Real-Time Transcription in Python

🚀 Best-in-class Voice AI!

Build compliant and low-latency AI apps using Python without sending user data to 3rd party servers.

Learn how to transcribe speech to text in real time using Picovoice Cheetah Streaming Speech-to-Text Python SDK. Cheetah performs speech recognition locally, keeping your voice data private (i.e., GDPR and HIPAA compliant by design). The SDK runs on Linux, macOS, Windows, Raspberry Pi, and NVIDIA Jetson.

Cheetah can also run on Android, iOS, and even inside a Web Browser!

Speech-to-Text (STT), Automatic Speech Recognition (ASR), Automatic Transcription, and Large-Vocabulary Speech Recognition (LVSR) are the same. Similarly, Real-Time, Online, or Streaming STT (ASR) all refer to an engine that makes transcription available as the user speaks with minimum delay.

Install Streaming Speech-to-Text Python SDK

Install the SDK:

pip install pvcheetah

Log in to (sign up for) Picovoice Console. It is free, and no credit card is required! Copy your AccessKey to the clipboard.

Implementation

The transcription implementation has only three steps.

Step 1

Import Cheetah STT package:

import pvcheetah

Step 2

Create an instance of the STT object with your AccessKey:

handle = pvcheetah.create(access_key)

Step 3

Implement audio recording. The audio might be from a microphone or a stream you receive from another program. For the following, we assume there is a function available to us that provides the next available audio chunk (frame) as below.

def get_next_audio_frame():
    pass

Transcribe an audio stream in real-time:

while True:
    partial_transcript, is_endpoint = handle.process(get_next_audio_frame())
    if is_endpoint:
        final_transcript = handle.flush()

* TASK DATA *
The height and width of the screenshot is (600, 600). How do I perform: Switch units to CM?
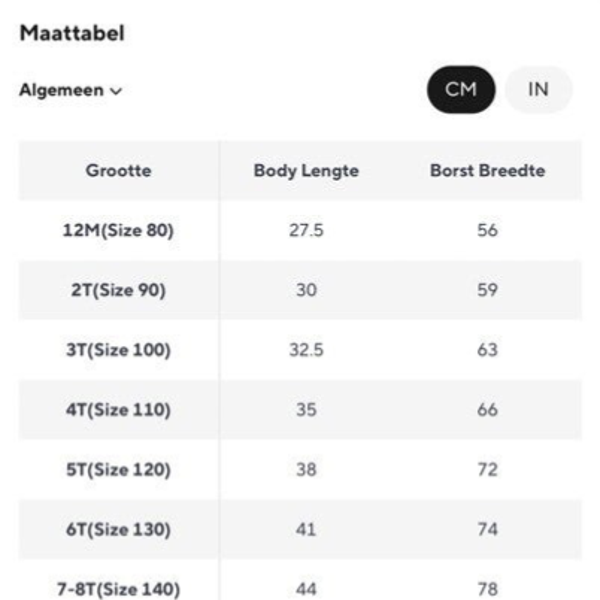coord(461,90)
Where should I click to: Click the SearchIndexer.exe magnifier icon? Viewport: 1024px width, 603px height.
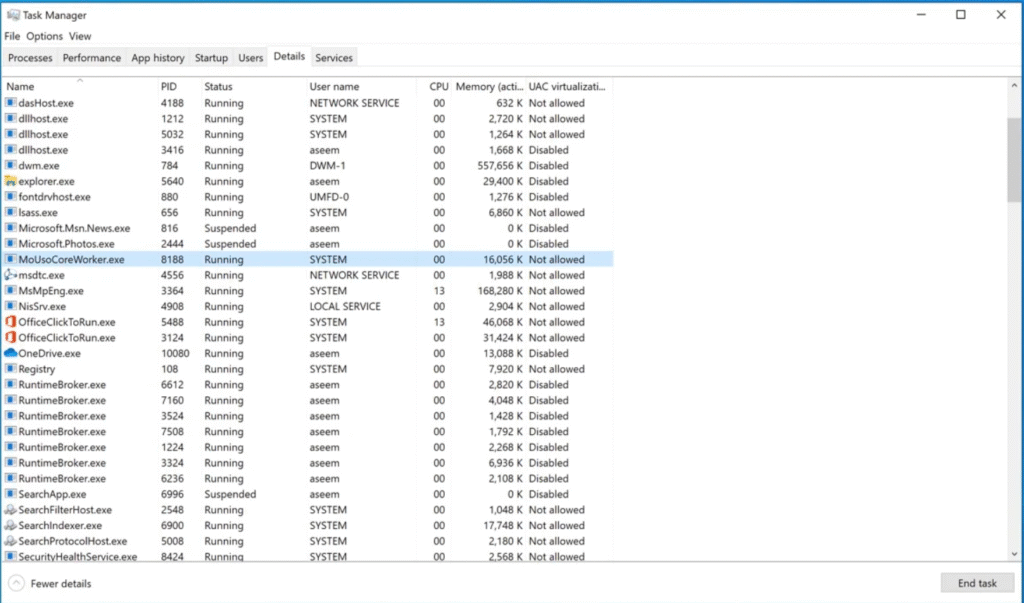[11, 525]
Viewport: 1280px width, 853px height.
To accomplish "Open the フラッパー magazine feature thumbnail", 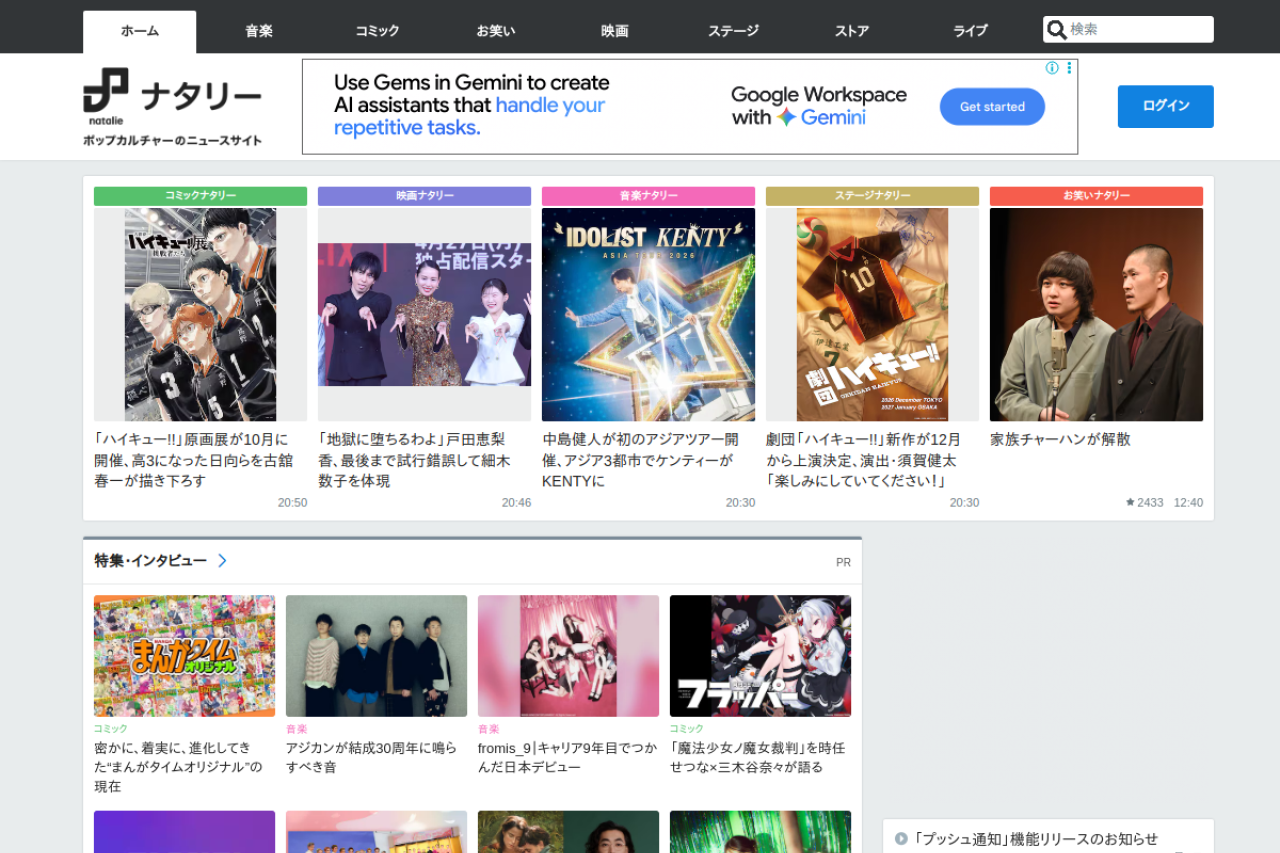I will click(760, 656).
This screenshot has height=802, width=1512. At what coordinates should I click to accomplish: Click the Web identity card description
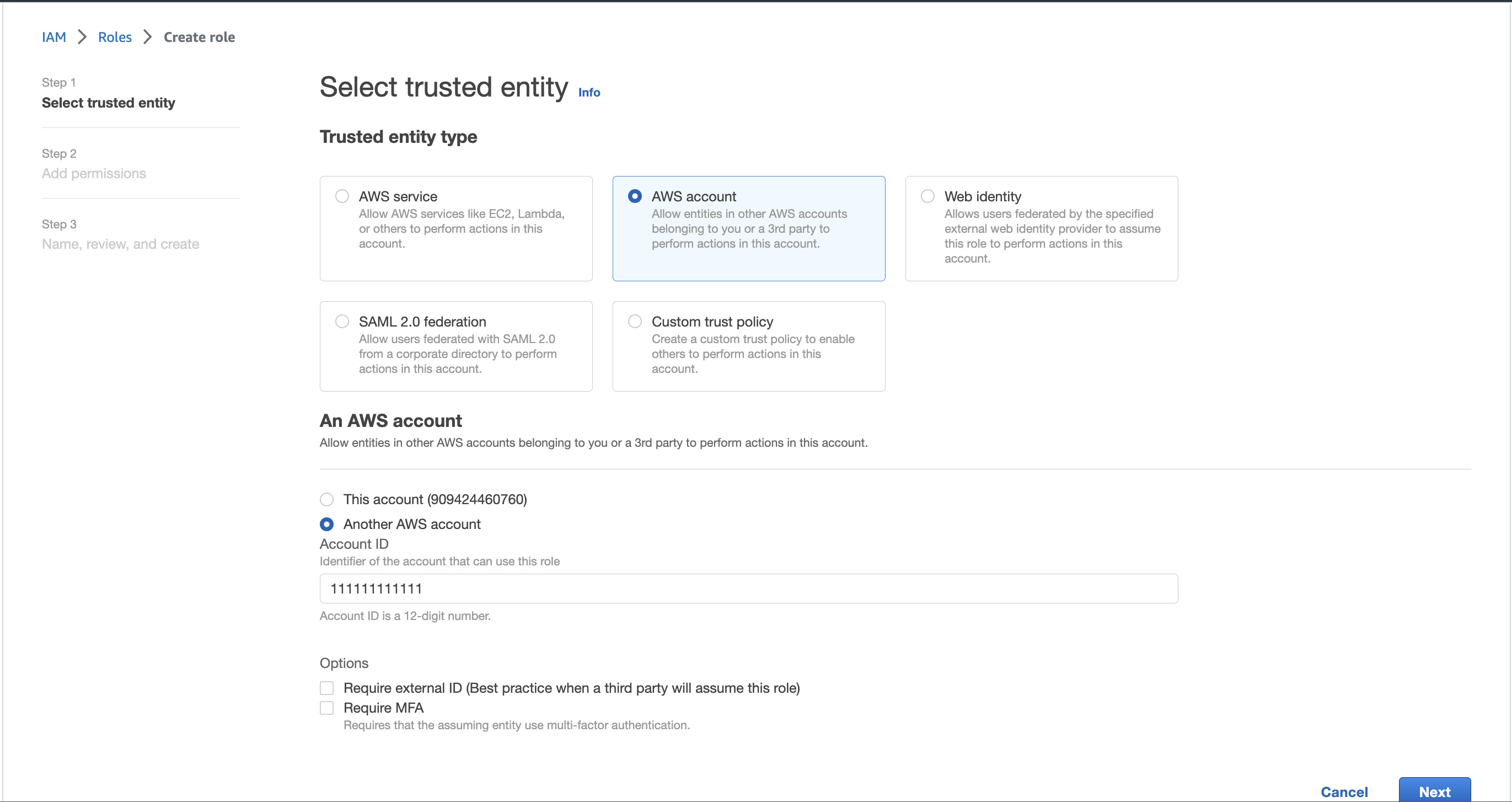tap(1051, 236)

* * *

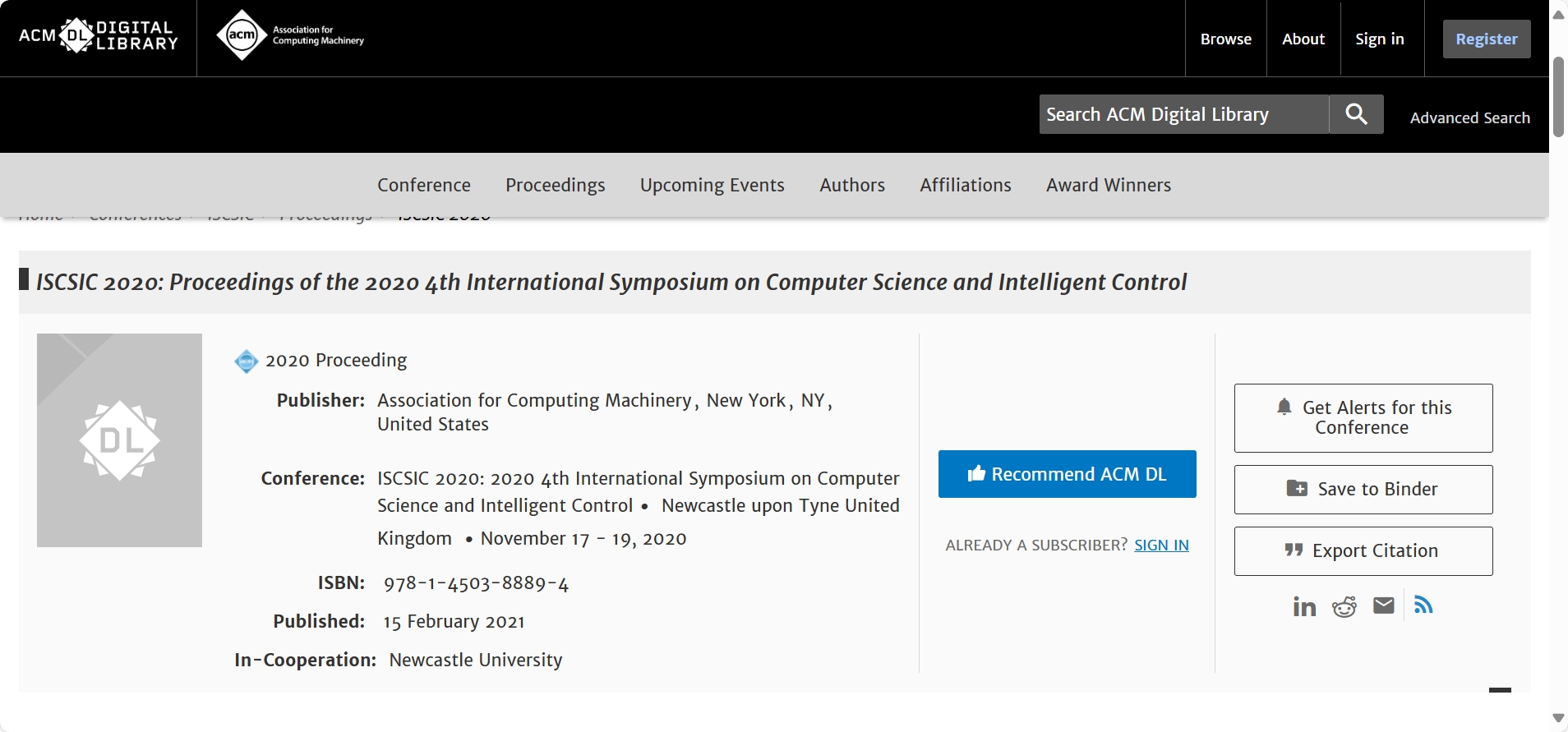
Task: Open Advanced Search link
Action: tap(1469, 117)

==

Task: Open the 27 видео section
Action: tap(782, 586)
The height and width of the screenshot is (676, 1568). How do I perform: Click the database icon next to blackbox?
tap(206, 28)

* JOB 1 *
Write out the part of the real-time transcription text from "Install Streaming Speech-to-Text" up to and including "to the clipboard.".
* JOB 2 *
In the entries, take the lines from the line with "Task: Open the 27 видео section" up to and including the line with "tap(206, 28)" and replace "database icon" with "server icon", leaving everything else unchanged. Return only those lines.
The transcription text and the entries are unrelated material.

* SOLUTION 1 *
Install Streaming Speech-to-Text Python SDK

Install the SDK:

pip install pvcheetah

Log in to (sign up for) Picovoice Console. It is free, and no credit card is required! Copy your AccessKey to the clipboard.

* SOLUTION 2 *
Task: Open the 27 видео section
Action: tap(782, 586)
The height and width of the screenshot is (676, 1568). How do I perform: Click the server icon next to blackbox?
tap(206, 28)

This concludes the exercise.